4) Don't Lose Patience

Rome was not built in a day. If your work is out there, it will find readers. Somehow, some way. Sometimes it takes a shove, or a gentle nudge. Sometimes you have to let it find its own way. Just trust yourself and keep moving forward. Letting yourself stagnate and your muscles atrophy serves nobody. All authors have that one book that under-performs. Do not let it be the end of your art.

Tips:


  • AT LEAST ONCE in your writing career, but probably way more times than that, you will find yourself sitting on the floor in your underwear, getting drunk and crying, wondering if you're throwing your life away. You may or may not try to ask your dead relatives for advice from beyond the grave.

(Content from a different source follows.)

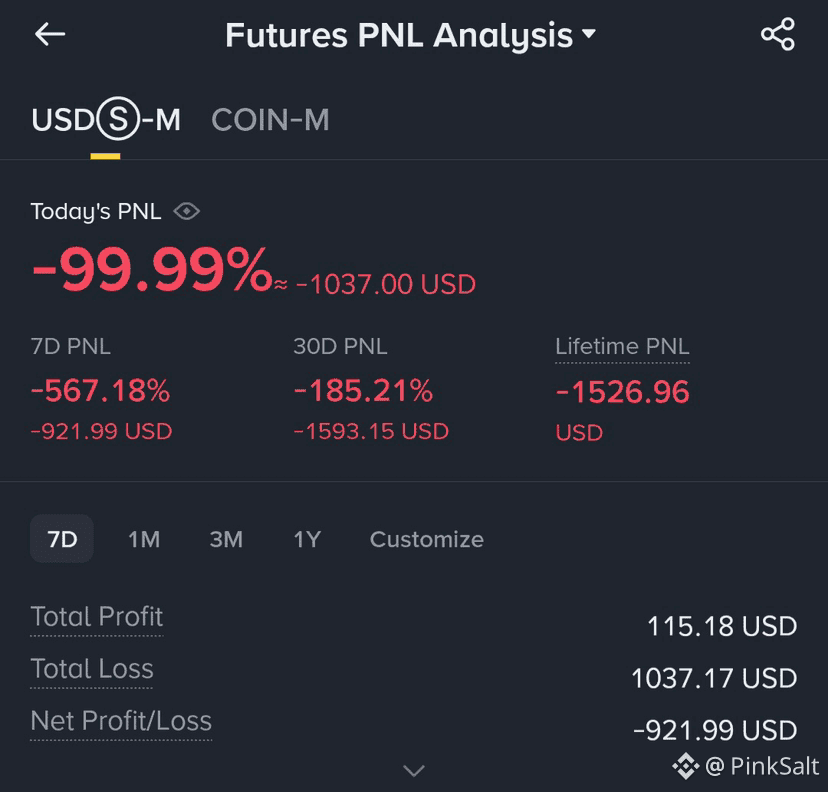
Task: Open Customize date range option
Action: (427, 540)
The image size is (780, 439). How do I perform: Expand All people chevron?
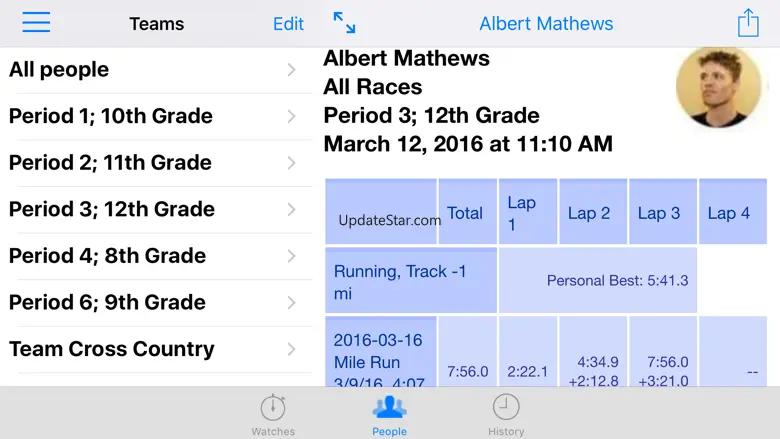click(x=292, y=70)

They won't give it to you, though, selfish villains that they are. This is normal. This is the stress of being a living, working artist. But you know why you got into this and you know what it means to you, so don't you fucking let your stress win. We've all felt like we were facing doomsday at one point or another, legacy or self-published, and those storms always pass. It doesn't matter if you're a first-time indie or the next Suzanne Collins with hype and a big six publisher and a movie deal at your back - you have undertaken a huge project, and you are allowed to have a human moment about it, okay?
  •  
  • Sometimes you need to unplug your wifi box, turn off the lights, crawl into bed with a pizza pocket and a good book, and lose yourself. Sometimes you need to spend four days not writing, just watching an entire season of a TV drama in one sitting every day, in order to give your brain and soul a rest. This is alright, you are not awful and you are not a failure.
  •  
  • Some books are a success right off the bat, others do not find an audience for years. The guy who wrote Moby Dick didn't get famous until after he died, and we all love that ugly ass white whale and the rugged sailors who hunt it now, don't we?
  •  
  • You may stress eat an entire box of crackers, half a cake, ten greasy burgers, and an entire bottle of wine. It's part of the job: don't beat yourself up.
  •  
  • Books go through many incarnations; a future edition with a new cover or marketing angle might do better, so never lose hope!


5) Have Fun

Don't worry if what you're trying is what other people are doing or if you don't fall enough into line with conventional wisdom. History has been made by those who left old paths behind and formed new ones!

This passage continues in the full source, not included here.